- _EXERCISE_: Top to bottom, output the entries that follow exactly.

- _EXERCISE DATA_:
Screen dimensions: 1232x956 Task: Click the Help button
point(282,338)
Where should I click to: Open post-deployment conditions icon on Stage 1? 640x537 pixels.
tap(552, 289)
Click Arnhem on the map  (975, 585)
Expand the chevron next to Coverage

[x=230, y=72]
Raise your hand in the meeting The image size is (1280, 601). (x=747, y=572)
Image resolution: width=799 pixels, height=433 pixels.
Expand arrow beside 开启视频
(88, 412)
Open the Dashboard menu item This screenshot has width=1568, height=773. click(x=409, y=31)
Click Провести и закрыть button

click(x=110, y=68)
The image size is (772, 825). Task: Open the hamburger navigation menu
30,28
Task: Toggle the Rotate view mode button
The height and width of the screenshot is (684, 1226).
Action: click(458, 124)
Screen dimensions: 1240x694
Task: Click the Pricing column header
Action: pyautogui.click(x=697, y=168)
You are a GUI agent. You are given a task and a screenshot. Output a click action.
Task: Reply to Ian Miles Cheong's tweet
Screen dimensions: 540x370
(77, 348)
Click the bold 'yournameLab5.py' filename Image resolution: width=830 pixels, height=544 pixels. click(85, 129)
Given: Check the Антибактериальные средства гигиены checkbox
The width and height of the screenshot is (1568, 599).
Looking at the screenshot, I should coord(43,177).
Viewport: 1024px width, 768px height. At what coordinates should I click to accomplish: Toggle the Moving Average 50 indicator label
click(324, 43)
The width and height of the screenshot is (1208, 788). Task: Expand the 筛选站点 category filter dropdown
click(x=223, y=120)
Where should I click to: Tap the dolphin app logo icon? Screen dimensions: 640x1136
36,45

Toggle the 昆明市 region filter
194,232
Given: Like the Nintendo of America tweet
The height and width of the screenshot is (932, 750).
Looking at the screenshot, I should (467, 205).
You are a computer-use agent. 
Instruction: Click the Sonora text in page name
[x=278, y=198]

- _ANSWER SECTION_:
Screen dimensions: 1232x956 Task: Click the Help button
point(282,338)
Where should I click to: Open post-deployment conditions icon on Stage 1? 640x537 pixels.
tap(552, 289)
Click Arnhem on the map  (975, 585)
Expand the chevron next to Coverage

[x=230, y=72]
Raise your hand in the meeting The image size is (1280, 601). (x=747, y=572)
Image resolution: width=799 pixels, height=433 pixels.
Expand arrow beside 开启视频
(88, 412)
Open the Dashboard menu item This screenshot has width=1568, height=773. click(x=409, y=31)
Click Провести и закрыть button

click(x=110, y=68)
The image size is (772, 825). Task: Open the hamburger navigation menu
30,28
Task: Toggle the Rotate view mode button
The height and width of the screenshot is (684, 1226).
Action: click(458, 124)
Screen dimensions: 1240x694
Task: Click the Pricing column header
Action: pyautogui.click(x=697, y=168)
You are a GUI agent. You are given a task and a screenshot. Output a click action.
Task: Reply to Ian Miles Cheong's tweet
Screen dimensions: 540x370
(77, 348)
Click the bold 'yournameLab5.py' filename Image resolution: width=830 pixels, height=544 pixels. click(85, 129)
Given: Check the Антибактериальные средства гигиены checkbox
The width and height of the screenshot is (1568, 599).
Looking at the screenshot, I should coord(43,177).
Viewport: 1024px width, 768px height. At what coordinates should I click to accomplish: Toggle the Moving Average 50 indicator label
click(324, 43)
The width and height of the screenshot is (1208, 788). Task: Expand the 筛选站点 category filter dropdown
click(x=223, y=120)
Where should I click to: Tap the dolphin app logo icon? Screen dimensions: 640x1136
36,45

Toggle the 昆明市 region filter
194,232
Given: Like the Nintendo of America tweet
The height and width of the screenshot is (932, 750).
Looking at the screenshot, I should (467, 205).
You are a computer-use agent. 
Instruction: Click the Sonora text in page name
[x=278, y=198]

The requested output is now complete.